Exercise set
1. For the case passage about a patient's DPYD gene testing, decide whether each statement agrees with it. Answer yes or no for each, quoting the deciding words. (a) The patient was given piperacillin-tazobactam by mouth. (b) The blood sample for DPYD gene sequencing went to Mayo Clinic. (c) Sequencing found the patient homozygous for c.2434G>A.
2. Reproduce the case passage about a patient's DPYD gene testing from "She developed alopecia" up to and including "change: c.2434G>A (Heterozygous)".
3. Carry on the case passage about a patient's DPYD gene testing from the point where it stops.

Passage provided
****
She developed alopecia and phlebitis immediately after receiving one cycle of FOLFOX.

During her hospital admission, she received intravenous (IV) piperacillin-tazobactam, IV rehydration. Complete blood counts, kidney function, and electrolytes were monitored on a daily basis. A blood sample was sent to Mayo Clinic for full DPYD gene sequencing after obtaining an informed consent. DPYD gene sequencing confirmed a heterozygosity for c.2434G>A, rs371313778. The report stated the following:

Variation identified: Het rs371313778

Genomic position: Chr1: 97700416

cDNA change: c.2434G>A (Heterozygous)
****
Extracted entries
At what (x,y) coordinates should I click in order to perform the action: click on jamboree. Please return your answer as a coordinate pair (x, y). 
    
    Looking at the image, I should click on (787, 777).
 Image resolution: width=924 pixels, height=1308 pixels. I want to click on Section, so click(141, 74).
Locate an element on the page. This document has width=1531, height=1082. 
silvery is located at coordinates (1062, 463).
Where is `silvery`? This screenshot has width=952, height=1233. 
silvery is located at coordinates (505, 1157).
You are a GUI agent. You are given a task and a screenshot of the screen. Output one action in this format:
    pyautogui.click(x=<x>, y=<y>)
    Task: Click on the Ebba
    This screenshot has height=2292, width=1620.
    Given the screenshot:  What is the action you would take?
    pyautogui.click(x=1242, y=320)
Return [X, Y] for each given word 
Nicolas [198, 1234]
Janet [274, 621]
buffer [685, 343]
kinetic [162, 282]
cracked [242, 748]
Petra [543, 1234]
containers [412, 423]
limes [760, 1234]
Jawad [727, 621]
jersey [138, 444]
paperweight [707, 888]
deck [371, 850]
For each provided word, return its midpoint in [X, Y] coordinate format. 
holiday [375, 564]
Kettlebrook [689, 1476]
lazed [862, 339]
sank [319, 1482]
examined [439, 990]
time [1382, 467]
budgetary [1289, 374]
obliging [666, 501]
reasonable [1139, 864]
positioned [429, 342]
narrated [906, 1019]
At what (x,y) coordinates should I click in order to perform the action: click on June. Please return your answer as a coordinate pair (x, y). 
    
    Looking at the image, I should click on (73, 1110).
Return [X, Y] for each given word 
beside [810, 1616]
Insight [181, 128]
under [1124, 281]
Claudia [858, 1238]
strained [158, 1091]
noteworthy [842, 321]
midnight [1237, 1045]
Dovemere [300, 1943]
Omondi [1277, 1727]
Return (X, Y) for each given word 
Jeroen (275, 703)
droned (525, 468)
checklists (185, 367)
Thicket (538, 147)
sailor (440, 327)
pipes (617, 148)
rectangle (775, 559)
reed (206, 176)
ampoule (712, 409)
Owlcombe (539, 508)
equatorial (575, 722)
****
Outputs in order
1.
(a) No: "she received intravenous (IV) piperacillin-tazobactam"
(b) Yes: "A blood sample was sent to Mayo Clinic for full DPYD gene sequencing"
(c) No: "DPYD gene sequencing confirmed a heterozygosity for c.2434G>A"

2.
She developed alopecia and phlebitis immediately after receiving one cycle of FOLFOX.

During her hospital admission, she received intravenous (IV) piperacillin-tazobactam, IV rehydration. Complete blood counts, kidney function, and electrolytes were monitored on a daily basis. A blood sample was sent to Mayo Clinic for full DPYD gene sequencing after obtaining an informed consent. DPYD gene sequencing confirmed a heterozygosity for c.2434G>A, rs371313778. The report stated the following:

Variation identified: Het rs371313778

Genomic position: Chr1: 97700416

cDNA change: c.2434G>A (Heterozygous)

3.
Amino acid change: p.Val812lle

Patient symptoms and blood counts improved in 10 days. Subsequent cycle of chemotherapy was restarted after 2 weeks of delay. Dose of 5-FU chemotherapy was reduced by 50% with no change made to oxaliplatin dose. Patient tolerated dose-modified FOLFOX, which was delivered through a peripherally inserted central (PICC) line. 5-FU dose was gradually increased by 5% in subsequent cycle. Sixty percent of the standard dose of 5-FU was tolerated without severe toxicities. G1 peripheral neuropathy was the only oxaliplatin-related side effect noted.

3. Discussion

FLPN based chemotherapy is the backbone treatment used in neoadjuvant, adjuvant, and palliative chemotherapy protocols for different types of cancers, including gastrointestinal, breast, and head and neck malignancies. FLPN are generally well tolerated; however one-third of patients may experience GIII and higher toxicities [5].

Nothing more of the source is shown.